In order to qualify, organizations must meet various requirements, such as being in good standing for at least six months prior to grant solicitation, have tax-exempt status from the IRS and California Franchise Tax Board, and be labeled as “current” or “exempt” in the California Attorney General’s Registry of Charitable Trusts, among others.
This fiscal year’s grant recipients include 31 organizations that specifically aim to support communities affected by the War on Drugs. The highest grants awarded were $3 million for Centers for Equity and Success, Inc., Shields for Families, the Los Angeles Department of Public Health, UnCommon Law, and the Monterey County Health Department. Other grants include First Place for Youth, Goodwill of the San Francisco Bay, United Friends of the Children, and more.
According to a GO-Biz press release, the agency plans to open up the next wave of grants for application later this summer in August 2023.

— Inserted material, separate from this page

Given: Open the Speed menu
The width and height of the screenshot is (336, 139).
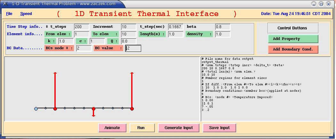Looking at the screenshot, I should pos(26,14).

The California Department of Cannabis Control (DCC) initially announced the launch of the program with $30 million in first grant recipients for fiscal year 2019-2020 in April 2020. In 2021, the California Community Reinvestment Grants Program granted $15 million to various organizations. Most recently last year in June, GO-Biz announced the distribution of cannabis tax funds in the amount of $35.5 million between 58 grants recipients.
In February, the DCC announced that it was offering $20 million in grant programs for the purpose of supporting and expanding the state cannabis industry. “Expanding access to California’s retail cannabis market is an important step towards protecting consumer safety and supporting a balanced market,” said DCC director Nicole Elliott. “The retail access grant program ultimately seeks to encourage legal retail operations in areas where existing consumers do not have convenient access to regulated cannabis.” Six study initiatives were approved at the University of California, Los Angeles, three at University of California, Berkeley, and single grants for colleges such as University of California, Davis, Cal Poly San Luis Obispo, and Cal Poly Humboldt.
Also in February, the DCC announced that it would be allocating $20 million to the Local Jurisdiction Retail Access Grant, which helps local governments enact their respective cannabis licensing programs. It also announced an additional $15 million that would be granted to support equity in the cannabis industry.
California continues to fund cannabis research efforts as well. In April, 16 colleges were granted nearly $20 million for the purposes of studying cannabis. These initiatives ranged in topics from studying legacy genetics, potency, and more. “It is the Department’s aspiration that these studies will advance the body of scientific research, further our understanding of cannabis, and aid to the continued development and refinement of the legal framework,” said DCC chief deputy director Rasha Salama. “These studies will provide valuable insights on topics of interest to California’s consumers, businesses, and policy makers and the Department looks forward to sharing them once they are completed.”
Just a few weeks ago, a California task force issued a draft of its final report, which concluded that the state issue an apology to Black Americans for discrimination experienced as a result of the War on Drugs. Additionally, it called for the payment of funds to Black Americans for “each year of residency in California during the 49-year period between 1971 and 2020.” The final version of the report will be sent to congress on June 29.